**PROBLEM TO SOLVE**
Working from the entries that follow, transcribe exactly and only the lines from the one with "Task: Unfollow by" through the last, pictures excluded.

Dataset entries
--
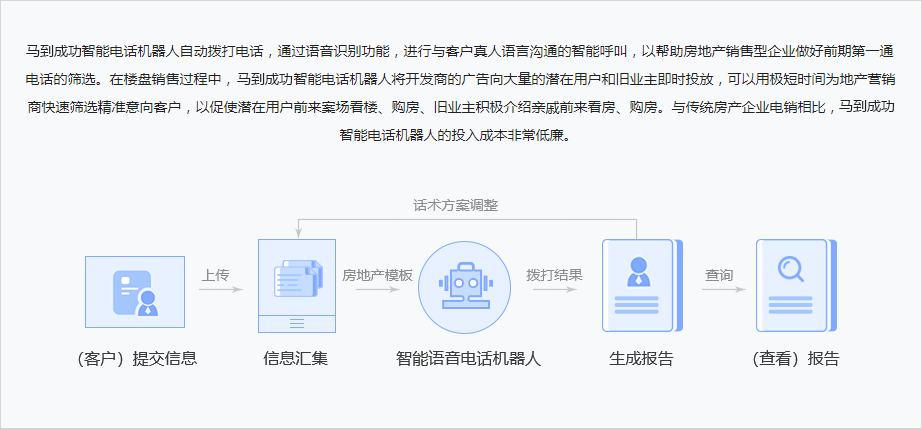Viewport: 922px width, 429px height.
Task: Click the 智能语音电话机器人 caption
Action: (x=468, y=359)
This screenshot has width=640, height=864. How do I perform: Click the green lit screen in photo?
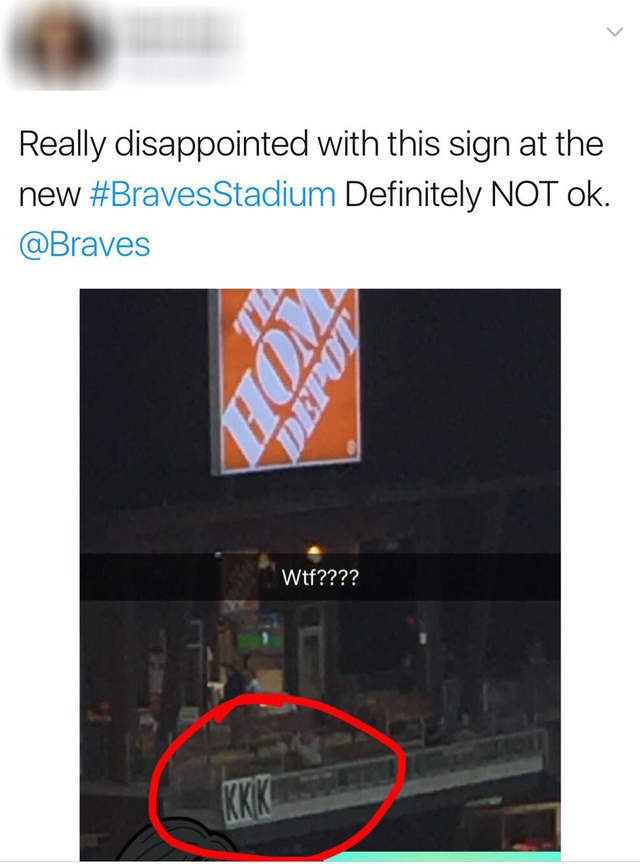pos(260,640)
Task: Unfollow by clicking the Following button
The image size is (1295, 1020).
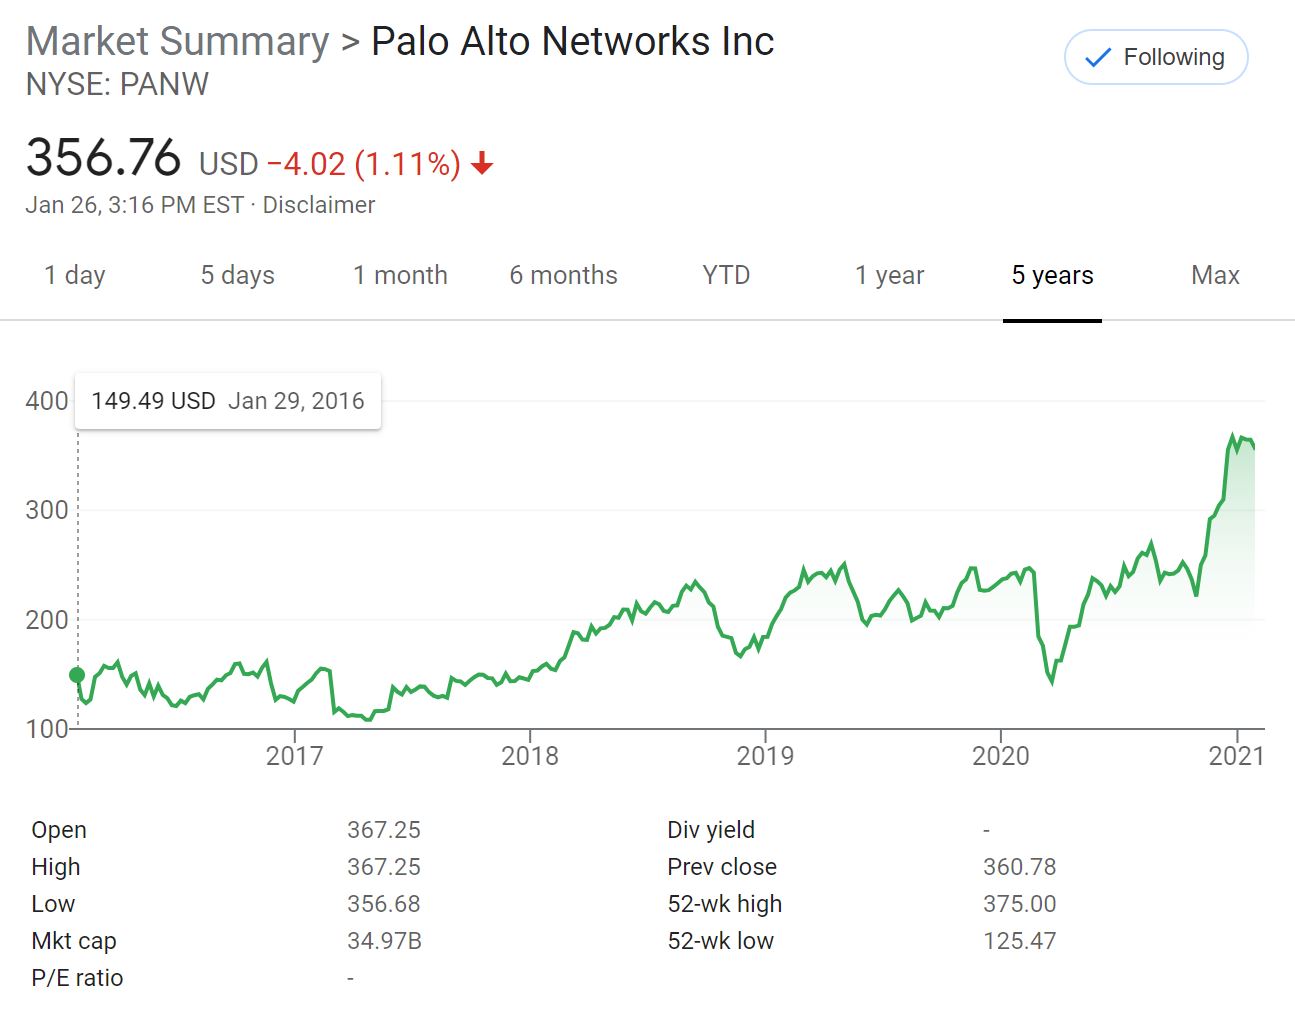Action: pos(1155,57)
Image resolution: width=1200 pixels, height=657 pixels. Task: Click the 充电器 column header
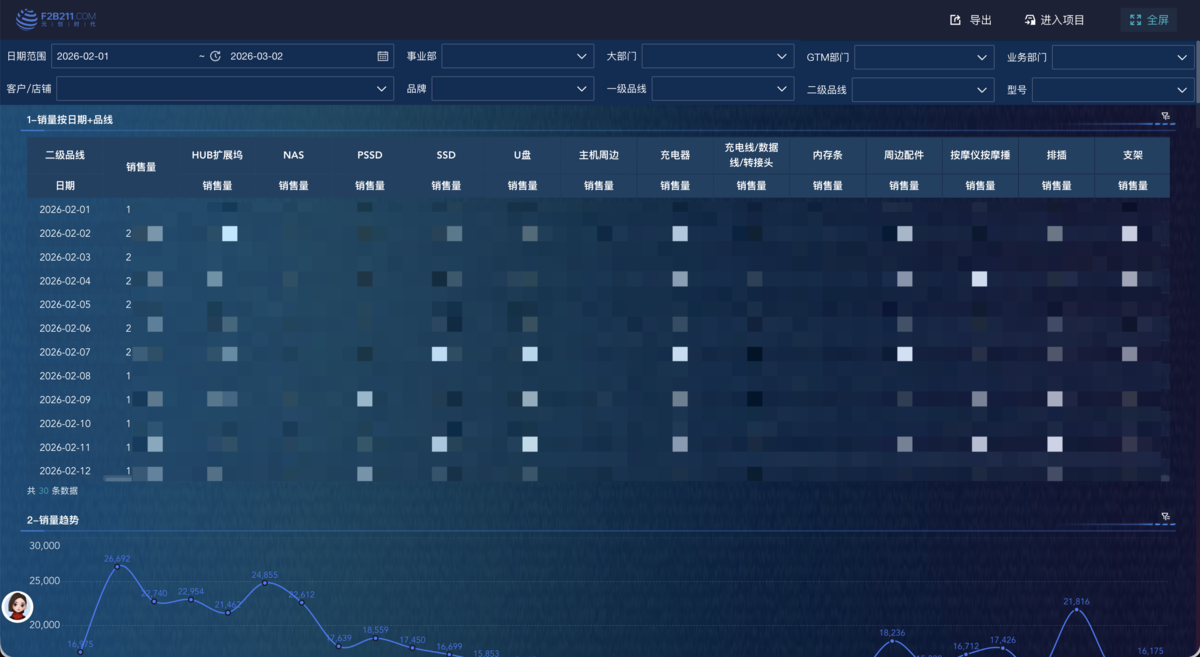675,156
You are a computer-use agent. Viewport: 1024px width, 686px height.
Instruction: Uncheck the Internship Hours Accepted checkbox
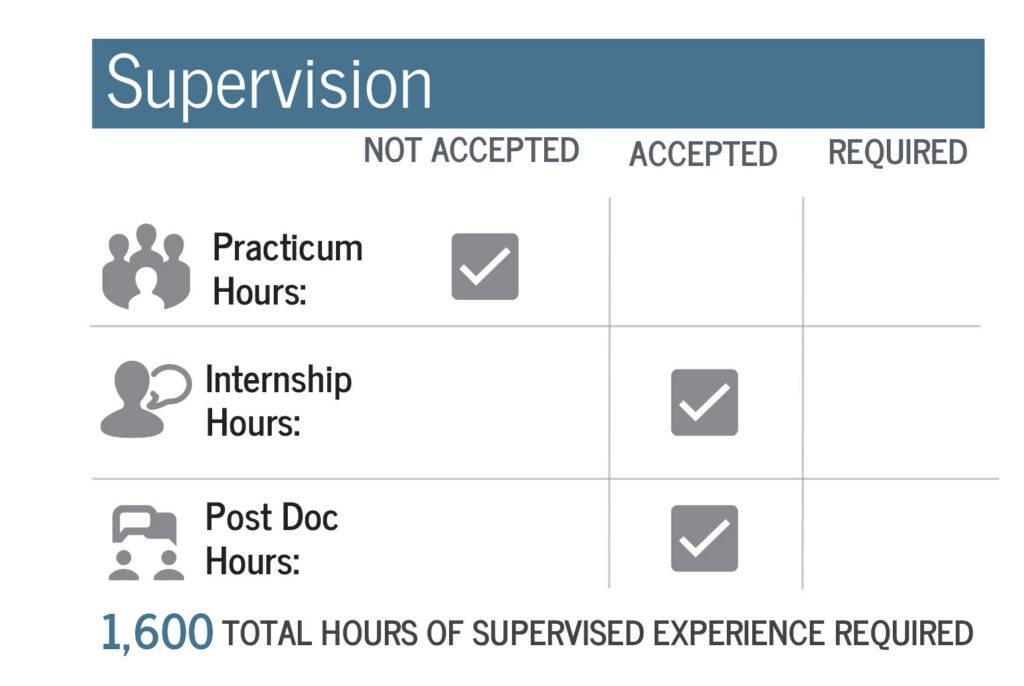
--
**RESPONSE**
Task: Unfollow by clicking the Following button
The image size is (1295, 1020).
Action: pos(1155,57)
Image resolution: width=1200 pixels, height=657 pixels. Task: Click the 充电器 column header
675,156
You are a computer-use agent. Viewport: 1024px width, 686px height.
Instruction: Uncheck the Internship Hours Accepted checkbox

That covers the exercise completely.